[Dataset entries]
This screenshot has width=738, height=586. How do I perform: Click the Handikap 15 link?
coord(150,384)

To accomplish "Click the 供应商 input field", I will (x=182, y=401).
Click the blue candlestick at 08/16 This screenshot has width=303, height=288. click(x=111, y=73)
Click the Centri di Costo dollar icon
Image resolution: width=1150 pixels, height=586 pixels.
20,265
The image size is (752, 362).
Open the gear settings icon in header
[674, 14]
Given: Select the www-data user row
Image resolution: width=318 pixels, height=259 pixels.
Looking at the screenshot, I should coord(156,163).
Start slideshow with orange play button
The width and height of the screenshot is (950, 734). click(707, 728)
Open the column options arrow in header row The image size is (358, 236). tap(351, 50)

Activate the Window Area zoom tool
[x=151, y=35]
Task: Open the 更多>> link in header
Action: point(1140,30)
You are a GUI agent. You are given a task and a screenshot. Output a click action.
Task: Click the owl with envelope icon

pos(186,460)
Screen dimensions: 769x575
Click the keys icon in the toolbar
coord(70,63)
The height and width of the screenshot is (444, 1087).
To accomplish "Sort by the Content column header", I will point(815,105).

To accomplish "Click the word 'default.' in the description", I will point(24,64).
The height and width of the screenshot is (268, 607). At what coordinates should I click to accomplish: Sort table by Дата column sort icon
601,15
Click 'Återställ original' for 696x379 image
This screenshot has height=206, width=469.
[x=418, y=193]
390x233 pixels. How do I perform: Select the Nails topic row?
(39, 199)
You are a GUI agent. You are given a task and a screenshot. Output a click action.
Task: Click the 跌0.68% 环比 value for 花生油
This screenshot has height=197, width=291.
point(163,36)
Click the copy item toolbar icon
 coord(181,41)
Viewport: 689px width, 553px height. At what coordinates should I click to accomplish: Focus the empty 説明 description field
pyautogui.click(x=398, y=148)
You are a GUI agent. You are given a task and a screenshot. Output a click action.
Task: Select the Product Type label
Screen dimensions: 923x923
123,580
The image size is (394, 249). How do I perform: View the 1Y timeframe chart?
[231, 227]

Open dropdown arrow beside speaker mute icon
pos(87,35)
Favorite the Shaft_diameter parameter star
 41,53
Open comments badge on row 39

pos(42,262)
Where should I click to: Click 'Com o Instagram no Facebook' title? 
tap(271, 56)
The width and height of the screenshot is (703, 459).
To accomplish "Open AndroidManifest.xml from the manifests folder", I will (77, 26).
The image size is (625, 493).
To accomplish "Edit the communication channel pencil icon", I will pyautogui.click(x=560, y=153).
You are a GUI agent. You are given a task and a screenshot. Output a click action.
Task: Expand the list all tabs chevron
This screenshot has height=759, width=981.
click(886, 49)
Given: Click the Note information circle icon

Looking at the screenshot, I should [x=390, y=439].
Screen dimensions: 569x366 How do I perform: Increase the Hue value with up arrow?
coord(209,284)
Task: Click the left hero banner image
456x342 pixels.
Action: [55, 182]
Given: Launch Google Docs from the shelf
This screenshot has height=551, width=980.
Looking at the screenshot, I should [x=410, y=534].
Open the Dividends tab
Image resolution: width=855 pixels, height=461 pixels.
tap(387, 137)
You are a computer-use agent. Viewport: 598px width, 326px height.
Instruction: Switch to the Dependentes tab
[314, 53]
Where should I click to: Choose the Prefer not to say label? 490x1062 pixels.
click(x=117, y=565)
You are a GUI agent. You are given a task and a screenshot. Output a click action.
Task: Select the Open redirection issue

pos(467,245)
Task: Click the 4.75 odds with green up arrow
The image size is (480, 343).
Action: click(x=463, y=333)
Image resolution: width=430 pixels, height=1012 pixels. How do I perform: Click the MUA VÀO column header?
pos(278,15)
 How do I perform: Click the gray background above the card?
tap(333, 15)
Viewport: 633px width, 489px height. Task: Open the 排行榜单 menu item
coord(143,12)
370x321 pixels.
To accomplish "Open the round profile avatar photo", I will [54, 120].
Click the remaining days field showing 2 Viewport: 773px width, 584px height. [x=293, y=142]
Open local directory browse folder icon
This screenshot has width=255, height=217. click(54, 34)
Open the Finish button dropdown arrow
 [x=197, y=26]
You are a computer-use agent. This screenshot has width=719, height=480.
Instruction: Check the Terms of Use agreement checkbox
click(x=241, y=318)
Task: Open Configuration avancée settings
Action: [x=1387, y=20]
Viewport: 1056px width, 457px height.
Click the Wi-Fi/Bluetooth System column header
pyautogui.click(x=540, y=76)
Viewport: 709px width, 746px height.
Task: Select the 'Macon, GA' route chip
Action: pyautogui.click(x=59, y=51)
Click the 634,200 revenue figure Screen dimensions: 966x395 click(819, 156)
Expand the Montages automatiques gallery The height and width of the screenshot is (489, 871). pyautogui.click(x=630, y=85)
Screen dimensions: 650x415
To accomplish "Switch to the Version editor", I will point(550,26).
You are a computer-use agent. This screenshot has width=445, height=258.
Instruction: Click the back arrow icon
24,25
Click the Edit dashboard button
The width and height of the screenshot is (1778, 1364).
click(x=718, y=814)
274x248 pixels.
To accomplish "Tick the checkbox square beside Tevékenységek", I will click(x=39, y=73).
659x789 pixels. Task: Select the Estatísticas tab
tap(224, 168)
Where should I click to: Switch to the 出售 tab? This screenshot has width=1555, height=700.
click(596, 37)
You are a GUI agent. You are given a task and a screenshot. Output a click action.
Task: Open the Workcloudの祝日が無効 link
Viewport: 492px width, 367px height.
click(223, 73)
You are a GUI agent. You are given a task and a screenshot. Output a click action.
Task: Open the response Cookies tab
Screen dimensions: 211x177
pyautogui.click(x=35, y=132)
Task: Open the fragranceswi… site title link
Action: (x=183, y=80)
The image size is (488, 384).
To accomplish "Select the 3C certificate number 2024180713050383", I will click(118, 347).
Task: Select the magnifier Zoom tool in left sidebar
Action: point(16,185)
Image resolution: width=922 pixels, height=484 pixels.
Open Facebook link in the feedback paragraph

**What is required:** Find the word "Expand" in the entries, then copy out every line that has it.

**Solution for this exercise:**
Task: Expand the list all tabs chevron
Expand the Montages automatiques gallery The height and width of the screenshot is (489, 871). pyautogui.click(x=630, y=85)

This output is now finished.